The Pittsburgh Press (June 30, 1941)
900,000 NEW CONSCRIPTS TO BE CALLED INTO SERVICE
Washington, June 30 (UP) –
An estimated 750,000 young men of 21 will register for Selective Service tomorrow, and a large proportion of them will be inducted into the Army during coming months to help fill the 900,000-man quota set by President Roosevelt for the new fiscal year.
The 6,406 draft boards throughout the country will register tomorrow all the young men who have become 21 since the first R-Day last Oct. 16. At that time, more than 16 million men from 21 to 35, inclusive, registered for possible service.
A high percentage of the 21-year-olds will be chosen for the Army because they are in better physical condition than older men; because fewer of them have dependents who would cause deferments; and because of the anticipated policy of automatic deferment of men 28 or older.
Mr. Roosevelt, in an executive order in “the national interest” announced at Hyde Park last night, authorized the Army to induct 900,000 selectees from July 1, 1941 to June 30, 1942. This is the maximum that the law permits to be in service at any one time, and presumes that the 650,000 inducted thus far will be released as they complete their one year of training.
Chief of Staff George C. Marshall had indicated, however, that a few selectees may be retained longer in key units.
Pending in the House is a bill to put into law the new policy of automatic deferment of men who have reached their 28th birthday anniversary by July 1. It had been planned to have this enacted by tomorrow, but the crowded House schedule made action impossible until next week.
Chairman Andrew J. May (D-KY) of the House Military Affairs Committee said, however, that the bill, when finally passed, would be made retroactive to July 1, If this were not done, the deferment of 28-year-olds would not become effective until July 1, 1942.
Undecided on lottery
Officials said a lottery to determine the order in which tomorrow’s registrants will be subject to call will probably be held in about two weeks. They said the names of the new enrollees will be infused in existing registration lists rather than superimposed, but the exact method has not yet been determined.
Tomorrow’s registration system will differ only slightly from that used last October. The chief difference will be that the enrollment will be conducted by local boards and their employees. A vast army of volunteer workers conducted the last registration. Melon-colored registration cards will be issued.
Registration centers will open at 8 a.m. and close at 10 p.m. (ET).

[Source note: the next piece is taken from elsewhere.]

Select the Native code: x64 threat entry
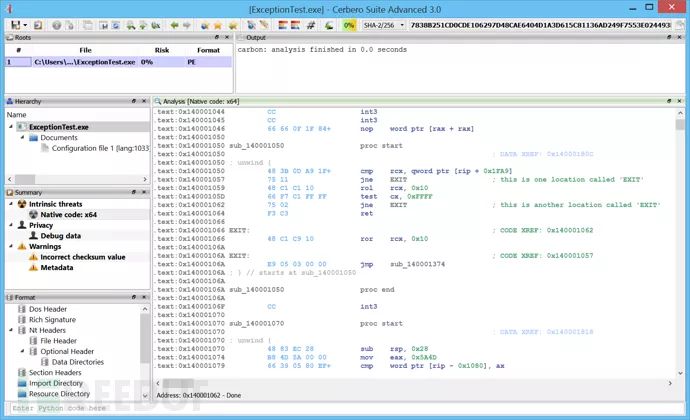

Originally, it has been expected that about 830,000 would be subject to the new registration. But, officials said, a large number of youths who became 21 since last Oct. 16 have volunteers for one year of training, The great majority of the 16 million who registered last October have already been classified and nearly 570,000 have been inducted.

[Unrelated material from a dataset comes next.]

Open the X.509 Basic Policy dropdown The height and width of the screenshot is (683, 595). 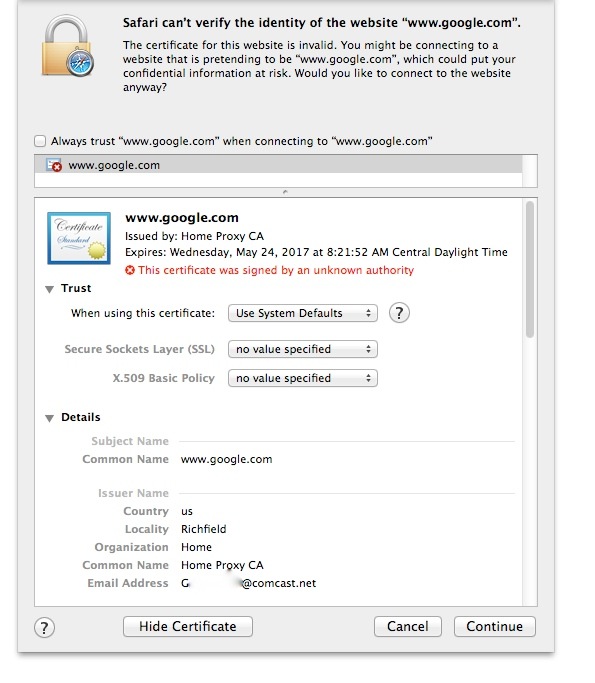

The most important step to liberalize the Selective Service system, becomes effective today, Brig. Gen. Lewis B. Hershey, deputy Selective Service director, ordered local boards to defer all draft-age married men and other registrants having one or more dependents to whose support they make “any substantial contribution.” Men in this category who have already been classified are also affected by General Hershey’s order.